Modeled Writing
I look to Penny Kittle and Kelly Gallagher for guidance on modeled writing with middle and high school students. Their books 180 Days: Two Teachers and the Quest to Engage and Empower Adolescents and 4 Essential Studies: Beliefs and Practices to Reclaim Student Agency help me to envision what modeled writing looks and feels like. Modeled writing often runs alongside students writing in their own notebooks. This writing may or may not be tied to the current writing unit of study. For about 5-10 minutes within 40-80 minute periods/blocks Kelly and Penny share, “…when we write, we show our notebooks under a document camera so students can see our first-draft thinking (and often struggle). Every day we model the construction of ideas into sentences and make visible the decisions we make as writers.”
The writing students explore in their notebooks at this time is ungraded. Ungraded for a reason. Penny and Kelly explain, “…we feel a play with language that drives us to be playful, if the conditions for this writing are set up for ease. For ungraded play. For lowering expectations of our writing in order to free ourselves to spill words onto the page….joyful practice first, then performance. It’s how we’ve all learned how to do anything.”

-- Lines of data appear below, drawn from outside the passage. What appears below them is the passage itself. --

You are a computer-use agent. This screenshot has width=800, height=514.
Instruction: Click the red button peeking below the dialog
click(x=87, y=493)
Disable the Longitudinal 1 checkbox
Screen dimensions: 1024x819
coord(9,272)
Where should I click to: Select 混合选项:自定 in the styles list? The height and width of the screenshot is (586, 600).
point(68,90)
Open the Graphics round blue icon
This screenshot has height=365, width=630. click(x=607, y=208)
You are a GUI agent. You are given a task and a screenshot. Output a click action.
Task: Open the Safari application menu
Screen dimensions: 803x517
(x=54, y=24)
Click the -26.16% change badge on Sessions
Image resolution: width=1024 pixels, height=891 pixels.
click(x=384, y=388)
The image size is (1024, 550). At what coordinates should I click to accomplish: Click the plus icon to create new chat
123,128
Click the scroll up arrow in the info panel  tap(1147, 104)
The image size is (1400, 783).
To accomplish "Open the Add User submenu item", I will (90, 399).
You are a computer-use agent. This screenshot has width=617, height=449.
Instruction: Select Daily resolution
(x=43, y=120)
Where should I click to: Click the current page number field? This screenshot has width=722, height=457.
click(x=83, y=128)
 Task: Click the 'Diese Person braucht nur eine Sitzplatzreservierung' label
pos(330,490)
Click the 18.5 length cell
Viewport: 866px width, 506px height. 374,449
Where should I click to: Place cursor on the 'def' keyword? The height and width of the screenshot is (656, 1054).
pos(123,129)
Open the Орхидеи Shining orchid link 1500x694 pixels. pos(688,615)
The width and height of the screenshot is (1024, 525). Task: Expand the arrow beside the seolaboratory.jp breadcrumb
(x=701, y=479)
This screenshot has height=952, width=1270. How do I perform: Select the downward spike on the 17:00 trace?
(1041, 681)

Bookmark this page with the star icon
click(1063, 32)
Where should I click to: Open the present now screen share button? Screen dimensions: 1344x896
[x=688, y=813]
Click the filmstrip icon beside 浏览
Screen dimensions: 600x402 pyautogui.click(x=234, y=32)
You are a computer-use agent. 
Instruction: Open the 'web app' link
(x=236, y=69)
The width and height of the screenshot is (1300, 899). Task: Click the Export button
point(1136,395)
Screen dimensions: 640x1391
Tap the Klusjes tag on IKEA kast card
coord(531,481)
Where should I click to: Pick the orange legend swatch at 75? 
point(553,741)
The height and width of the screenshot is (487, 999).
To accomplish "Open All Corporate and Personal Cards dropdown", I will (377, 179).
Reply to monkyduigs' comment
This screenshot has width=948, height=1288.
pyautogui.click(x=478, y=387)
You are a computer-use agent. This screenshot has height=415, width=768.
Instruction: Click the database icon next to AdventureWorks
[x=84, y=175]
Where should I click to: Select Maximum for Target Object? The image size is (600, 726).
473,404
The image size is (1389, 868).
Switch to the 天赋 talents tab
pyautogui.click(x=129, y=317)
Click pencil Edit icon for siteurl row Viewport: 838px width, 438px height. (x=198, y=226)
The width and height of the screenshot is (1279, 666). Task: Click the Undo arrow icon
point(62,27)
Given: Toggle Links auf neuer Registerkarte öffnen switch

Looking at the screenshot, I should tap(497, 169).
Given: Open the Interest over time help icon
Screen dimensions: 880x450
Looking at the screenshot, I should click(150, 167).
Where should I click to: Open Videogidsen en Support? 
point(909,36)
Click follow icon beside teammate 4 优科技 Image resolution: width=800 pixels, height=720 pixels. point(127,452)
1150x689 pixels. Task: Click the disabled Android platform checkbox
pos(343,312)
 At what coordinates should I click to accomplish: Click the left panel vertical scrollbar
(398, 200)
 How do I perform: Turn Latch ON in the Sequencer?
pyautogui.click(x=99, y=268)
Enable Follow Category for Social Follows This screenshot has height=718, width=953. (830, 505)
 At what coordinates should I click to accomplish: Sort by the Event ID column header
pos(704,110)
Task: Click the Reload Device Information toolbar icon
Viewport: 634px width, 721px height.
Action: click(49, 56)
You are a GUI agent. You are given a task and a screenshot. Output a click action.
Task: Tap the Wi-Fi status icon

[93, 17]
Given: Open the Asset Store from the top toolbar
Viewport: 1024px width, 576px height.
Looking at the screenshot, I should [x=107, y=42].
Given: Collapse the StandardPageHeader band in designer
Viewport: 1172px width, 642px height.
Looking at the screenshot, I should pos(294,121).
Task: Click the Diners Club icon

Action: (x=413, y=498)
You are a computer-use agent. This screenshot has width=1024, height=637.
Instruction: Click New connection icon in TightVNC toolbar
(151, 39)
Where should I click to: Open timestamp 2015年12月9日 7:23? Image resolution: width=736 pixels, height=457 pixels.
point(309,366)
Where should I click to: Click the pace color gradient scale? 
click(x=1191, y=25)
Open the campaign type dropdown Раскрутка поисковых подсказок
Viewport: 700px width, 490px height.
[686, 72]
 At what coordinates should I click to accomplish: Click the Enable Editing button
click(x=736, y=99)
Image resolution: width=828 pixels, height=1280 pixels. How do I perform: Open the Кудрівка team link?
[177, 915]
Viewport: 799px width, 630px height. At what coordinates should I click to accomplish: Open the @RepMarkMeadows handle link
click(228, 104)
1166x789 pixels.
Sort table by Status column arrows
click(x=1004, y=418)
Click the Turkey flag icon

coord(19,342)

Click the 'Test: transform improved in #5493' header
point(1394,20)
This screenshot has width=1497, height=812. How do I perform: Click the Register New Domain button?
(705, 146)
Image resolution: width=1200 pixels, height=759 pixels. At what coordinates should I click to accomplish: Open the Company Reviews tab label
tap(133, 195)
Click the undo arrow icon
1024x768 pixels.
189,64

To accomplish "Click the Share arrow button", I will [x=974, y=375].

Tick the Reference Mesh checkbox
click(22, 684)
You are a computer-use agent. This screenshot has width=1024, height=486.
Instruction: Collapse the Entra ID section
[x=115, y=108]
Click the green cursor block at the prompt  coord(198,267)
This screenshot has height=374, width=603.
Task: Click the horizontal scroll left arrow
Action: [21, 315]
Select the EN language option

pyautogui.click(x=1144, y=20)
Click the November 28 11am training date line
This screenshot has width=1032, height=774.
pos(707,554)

At times, I pause during the 5-10 minutes to share my struggles with students and think aloud to share how I moved beyond them or shifted my writing focus to move forward. Dedicating time in our busy schedule when each minute counts ultimately sets our writers up for success when they need to transfer their author voice and craft from their notebook “free” writing to other types of writing they take on during writing workshop or as Penny and Kelly call it time to “create”, where their writing will be graded.